English football club

Great Wakering Rovers Football Club is a football club located in Great Wakering, near Southend-on-Sea in Essex, England. The club are members of the and play at Burroughs Park.

==History==
The club was formed in 1919 by soldiers demobbed after World War I who found employment in the local brickfields. They joined the Southend & District League, dominating it during the 1960s and 1970s. In 1982 they switched to the newly-formed Southend & District Alliance Football League, but this league folded in 1989. At this point the club decided to make the step up to intermediate level and were founder members of the new Division Three of Essex Intermediate League.

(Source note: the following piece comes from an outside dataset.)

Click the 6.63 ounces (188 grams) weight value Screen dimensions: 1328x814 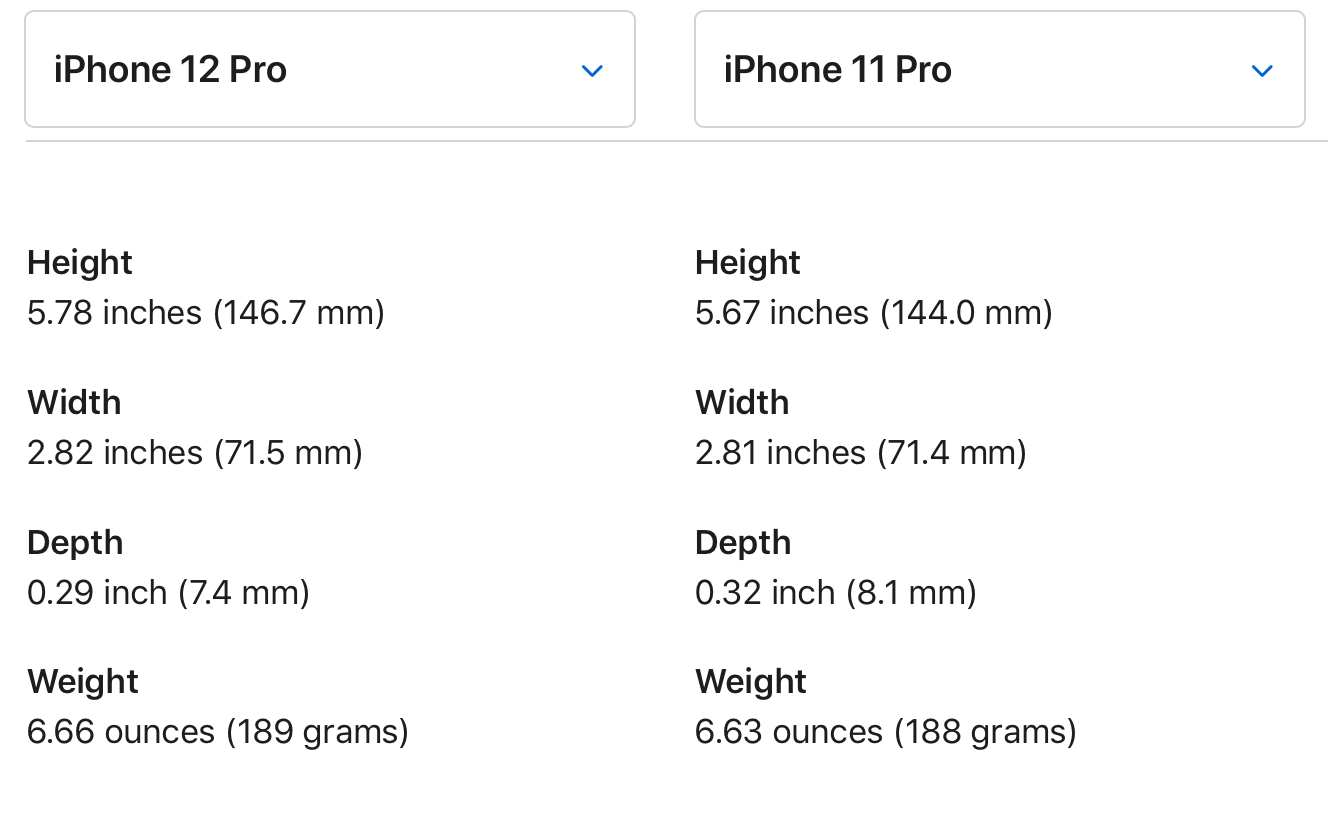[886, 732]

In 1990–91 Great Wakering were Division Three champions, earning promotion to Division Two. After winning Division Two the following season, the club successfully applied to join the Essex Senior League. They went on to win the league in 1994–95 and finished as runners-up three times in the next two seasons. They were runners-up again in 1998–99, but as champions Saffron Walden Town failed to meet the ground grading requirements for a place in Division Three of the Isthmian League, Great Wakering were promoted in their place.

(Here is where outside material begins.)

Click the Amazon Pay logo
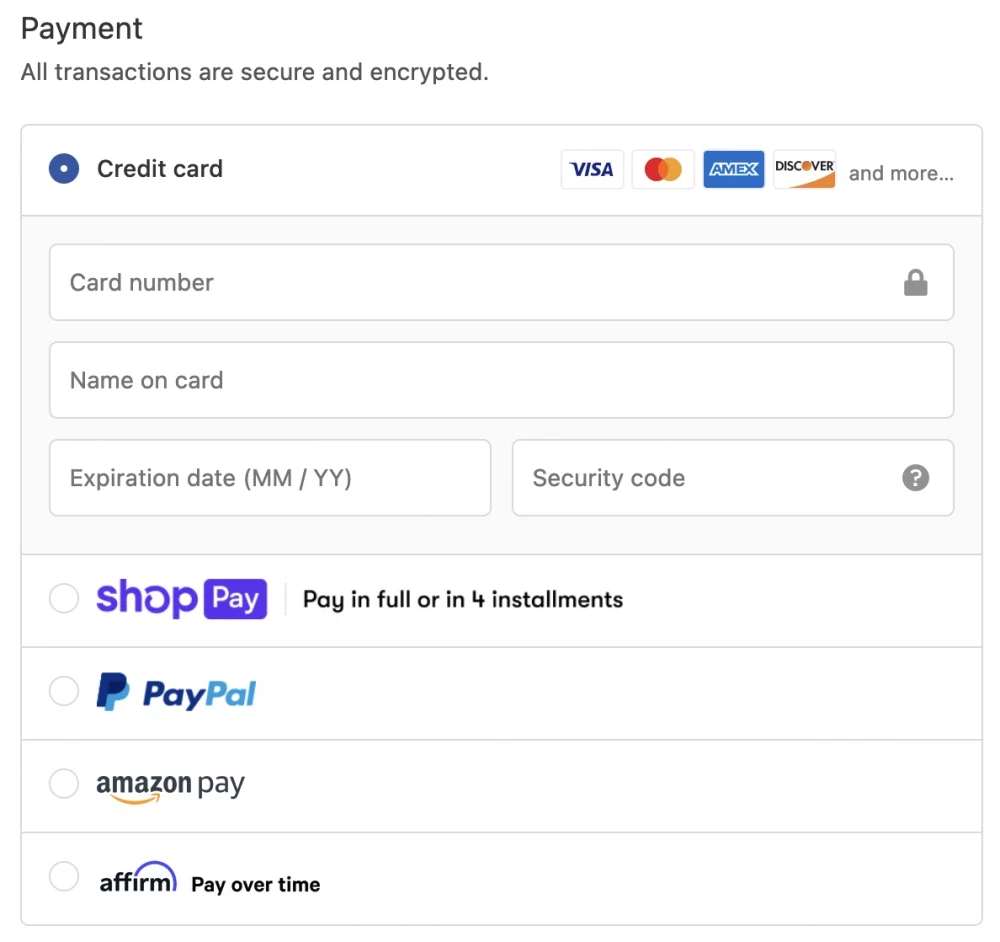[170, 786]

The 1999–2000 season saw Great Wakering finish as runners-up in Division Three, earning promotion to Division Two. League restructuring resulted in them being moved to Division One North in 2002, and in 2004 they were transferred to the Eastern Division of the Southern League, where they remained for two seasons before being transferred back to Division One North of the Isthmian League. In 2011–12 the club finished bottom of the division, and were relegated back to the Essex Senior League. In 2013–14 the club were Essex Senior League champions and were promoted back to the Isthmian League. After finishing bottom of the division in 2016–17, the club were relegated to the Essex Senior League. However, they went on to win the league at the first attempt, earning promotion back to the renamed North Division of the Isthmian League. The season also saw them win the league's Errington Challenge Cup, beating Sawbridgeworth Town 1–0 in the final.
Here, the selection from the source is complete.